* [WORK REQUIRED]:
Once you reach the line containing "Task: Switch to the Members tab" in the entries below, write out that line and each one after it down to the line containing "Given: Open the Developers settings section", exactly and with nothing added.

* [DATASET RECORDS]:
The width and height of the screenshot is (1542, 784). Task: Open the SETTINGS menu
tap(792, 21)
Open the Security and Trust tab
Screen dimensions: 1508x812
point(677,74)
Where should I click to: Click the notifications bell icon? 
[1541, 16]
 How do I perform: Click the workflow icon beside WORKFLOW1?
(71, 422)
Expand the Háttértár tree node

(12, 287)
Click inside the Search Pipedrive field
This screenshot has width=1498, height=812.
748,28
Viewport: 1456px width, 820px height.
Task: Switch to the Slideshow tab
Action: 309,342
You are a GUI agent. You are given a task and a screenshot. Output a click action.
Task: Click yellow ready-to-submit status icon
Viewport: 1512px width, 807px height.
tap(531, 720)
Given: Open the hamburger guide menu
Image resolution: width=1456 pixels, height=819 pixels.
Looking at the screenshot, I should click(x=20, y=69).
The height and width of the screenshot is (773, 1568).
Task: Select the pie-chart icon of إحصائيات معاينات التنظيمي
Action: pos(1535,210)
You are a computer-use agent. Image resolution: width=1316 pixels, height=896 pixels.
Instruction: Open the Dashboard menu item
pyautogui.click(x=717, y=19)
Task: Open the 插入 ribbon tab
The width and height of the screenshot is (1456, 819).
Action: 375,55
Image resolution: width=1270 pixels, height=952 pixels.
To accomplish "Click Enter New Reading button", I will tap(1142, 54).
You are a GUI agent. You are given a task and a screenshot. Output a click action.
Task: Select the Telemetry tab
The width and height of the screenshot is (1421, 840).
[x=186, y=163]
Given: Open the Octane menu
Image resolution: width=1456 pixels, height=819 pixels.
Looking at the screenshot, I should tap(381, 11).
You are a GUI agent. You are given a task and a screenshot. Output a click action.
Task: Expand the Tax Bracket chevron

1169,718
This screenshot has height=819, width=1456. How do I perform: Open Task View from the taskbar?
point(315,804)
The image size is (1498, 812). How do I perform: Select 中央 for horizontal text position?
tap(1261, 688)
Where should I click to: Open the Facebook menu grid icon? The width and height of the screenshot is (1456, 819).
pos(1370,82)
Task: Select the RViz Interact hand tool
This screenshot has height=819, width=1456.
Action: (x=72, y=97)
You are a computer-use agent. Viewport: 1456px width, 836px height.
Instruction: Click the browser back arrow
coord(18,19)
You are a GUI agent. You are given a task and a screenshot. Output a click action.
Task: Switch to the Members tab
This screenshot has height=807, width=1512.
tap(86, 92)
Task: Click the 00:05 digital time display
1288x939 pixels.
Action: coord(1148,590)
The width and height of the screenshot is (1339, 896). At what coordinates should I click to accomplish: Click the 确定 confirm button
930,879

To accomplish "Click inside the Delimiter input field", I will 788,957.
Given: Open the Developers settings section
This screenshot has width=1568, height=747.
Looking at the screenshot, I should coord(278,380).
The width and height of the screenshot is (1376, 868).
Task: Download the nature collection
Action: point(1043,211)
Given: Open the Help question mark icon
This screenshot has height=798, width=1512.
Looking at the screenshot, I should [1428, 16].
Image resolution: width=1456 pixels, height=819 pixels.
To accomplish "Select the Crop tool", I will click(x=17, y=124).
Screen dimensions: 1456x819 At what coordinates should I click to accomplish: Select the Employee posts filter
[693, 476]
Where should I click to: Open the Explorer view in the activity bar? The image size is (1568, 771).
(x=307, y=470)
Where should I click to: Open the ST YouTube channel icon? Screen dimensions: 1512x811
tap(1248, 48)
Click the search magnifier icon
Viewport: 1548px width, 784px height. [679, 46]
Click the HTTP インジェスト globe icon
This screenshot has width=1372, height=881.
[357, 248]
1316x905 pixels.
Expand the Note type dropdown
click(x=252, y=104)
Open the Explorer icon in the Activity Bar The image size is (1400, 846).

* [ANSWER TO THIS TASK]:
Task: Switch to the Members tab
This screenshot has height=807, width=1512.
tap(86, 92)
Task: Click the 00:05 digital time display
1288x939 pixels.
Action: coord(1148,590)
The width and height of the screenshot is (1339, 896). At what coordinates should I click to accomplish: Click the 确定 confirm button
930,879

To accomplish "Click inside the Delimiter input field", I will 788,957.
Given: Open the Developers settings section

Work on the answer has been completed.